The warmer weather always makes my wanderlust return with a bang, so I’m very excited to be planning things to do in Stockholm! The Swedish capital is well known for its beauty, architecture, huge areas of clean water and plenty of parks, and it’s said to look gorgeous all through the year. There’s so much to do there, too; there’s a reason that it’s called the Venice of the North. Here’s the top things to do in Stockholm!
I’ve always wanted to visit Gamla Stan – known as the Old Town, this is where Stockholm began in 1252. It’s one of the oldest, biggest and best preserved medieval city centres in Europe, and it’s perfect for exploring. Explore the mazes of winding alleyways, small squares, the Royal Palace, the old walls and the ancient churches, and don’t forget to check out Riddarholmen Church – this stunning Franciscan monastery was built for the Grey Brother monks back in the 13th Century. Gamla Stan is like a real-life museum, with restaurants, cafes, bars and handicrafts, and there are a variety of ways to explore, from guided tours to bus tours or making your own way around. One of the most beautiful things to do in Stockholm, that’s for sure!
Okay, so most city halls wouldn’t make it onto a must-see list, but Stockholm’s is different. The Stadshuset is a prominent landmark, and hosts some of the world’s most esteemed people yearly at the Noble Prize banquet. There’s a beautiful cellar restaurant, and you can take a guided tour of the whole building, showing such wonders as a 10,000 year old piped organ, the stunning Golden Hall, which is covered in scenes from Swedish history depicted in 18 million gold leaf mosaic pieces, and the Council Chamber, which looks like a Viking longhouse. There’s also a Nobelmuseet.
Drinking on boats is very popular in Stockholm, so you should definitely spend some time trying it out! One of the most renowned boats is the M/S Gerda, which was used in the Normandy landings before retiring to Stockholm and being decked out with sleek furniture, stylish interiors and palm trees. Flyt is one of the most popular hangouts in the Summer, and is designed to look like an old steamboat, despite being actually a pontoon. Patricia is an English lightship that now hosts major parties year round, and was once visited by Winston Churchill, and the Malarpavijongen is a Miami-themed bar filled with olive trees and designer furniture. You’ll have a ball.

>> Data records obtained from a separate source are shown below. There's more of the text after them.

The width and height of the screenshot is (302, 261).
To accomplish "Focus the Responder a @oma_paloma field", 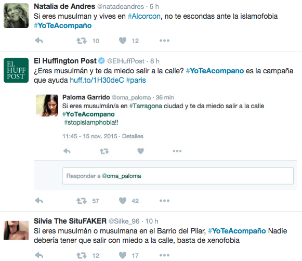I will (x=178, y=176).
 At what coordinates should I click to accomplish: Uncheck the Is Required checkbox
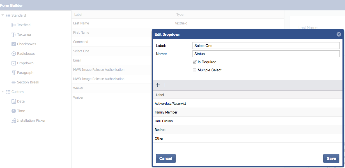point(194,62)
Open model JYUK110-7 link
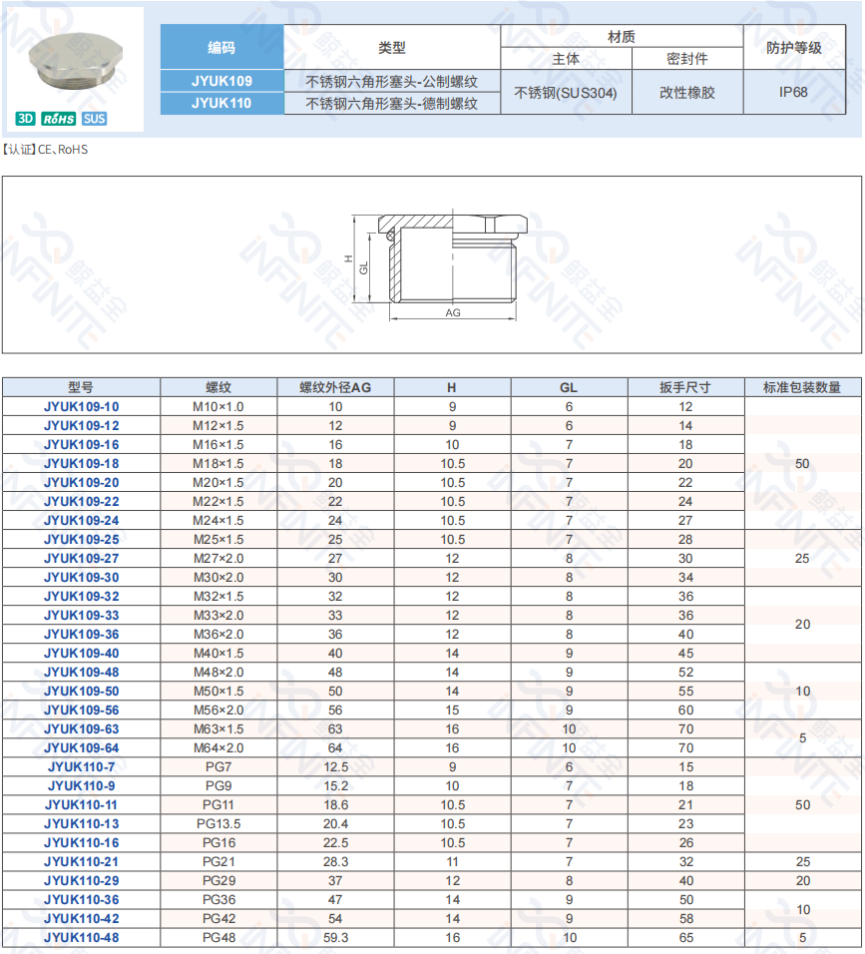The height and width of the screenshot is (954, 865). [82, 766]
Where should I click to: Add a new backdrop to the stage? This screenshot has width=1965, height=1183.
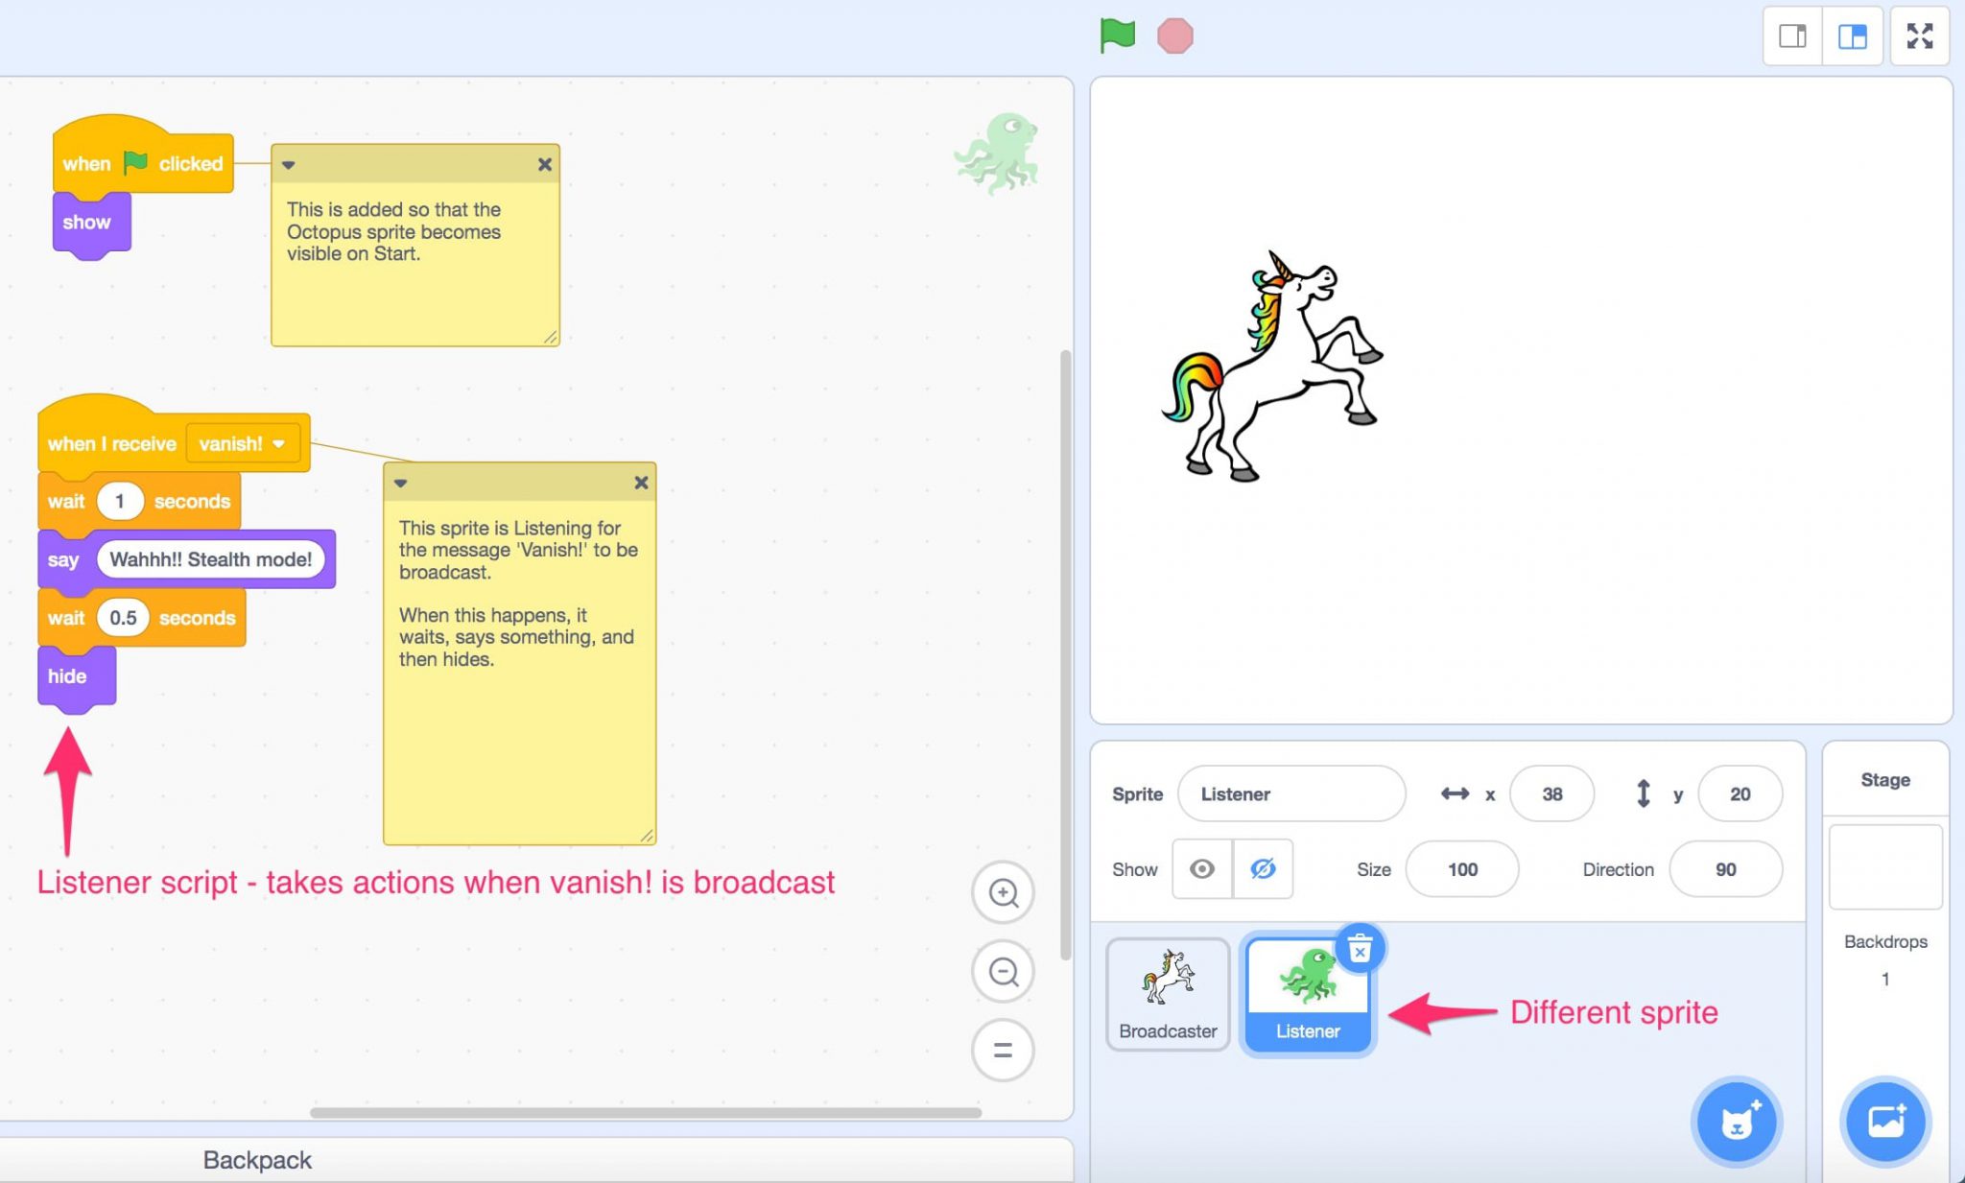[1884, 1123]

Vasa was a Swedish warship built between 1626 and 1628 by Gustavus Adophus. He had been King for some time when the boat was commissioned, and intended to use it to win the war with Poland. The huge boat measured 69-metres long, and was one of the first boats with two full gun decks. It was extravagantly decorated before being launched on its maiden voyage to the naval station of Alvsnabben on 10th August 1628. Vasa let off her cannons as a salute to Stockholm as she left, but minutes later a large gust blew the ship onto her portside. She righted herself as the wind lowered, but the second gust pushed the boat further over, filling the gun decks with water. The inflow of water caused the boat to sink, despite only being 120 meters from shore. 50 people are thought to have died. Three days after the accident, the King ordered it be raised. A British engineer attempted to lift the boat, but it became more stuck in the mud. People tried to raise the boat unsuccessfully until 1664, when the new King ordered that the guns be recovered. On April 1961, the Vasa was recovered from the ocean for the first time in 333 years. She was stored in a shipyard until 1988, when the Vasamuseet was opened in memory of the boat. Marine archaeologists found thousands of artifacts on the boat, along with the remains of 15 people, and the museum is well worth a visit!
The Archipelago islands are a cluster of islands beginning just a few miles from the capital, and covering about 90 miles. 150 of the islands are inhabitated, and many Stockholmers own holiday homes on these stunning islands. Inner archipelago islands are covered in thick forests, and the outer islands are bare, flat rocks. There’s a whole variety of landscapes to explore, and these islands are often hotter than the mainland during Summer. Catch a ferry from Stockholm, or take a private transfer in a boat.
The Djurgarden is a small island close to downtown Stockholm. It’s a beautiful, natural oasis that’s full of trees, rivers and nature, and there’s a variety of walking and cycling paths, along with some of the best views in all of Sweden. Swedish monarchs have owned the Djurgarden since King Kal Knutsson acquired it in 1452, and the Royal court looks after it to this day. It’s a truly beautiful day out.
Although it was originally designed for children, Junibacken will be loved by parents and children alike. It’s a mini indoor theme park dedicated to Pippi Longstocking, a red-headed adventurer created by Swedish author Astrid Lindgren. There’s a fairlytale train, gorgeous Swedish houses to run through, and even a dress-up game to make you into Pippi. It’s great fun, and so beautifully made. Definitely one of the funnest things to do in Stockholm!
If you’ve got more time, it’s also worth checking out the Skansen, with 150 Swedish buildings including watch bakers, glass blowers and potters, and enjoying Fika, a coffee and sweet treat in a gorgeous café. I can’t wait to go – there’s just so many things to do in Stockholm! What would be your number one destination? Let me know!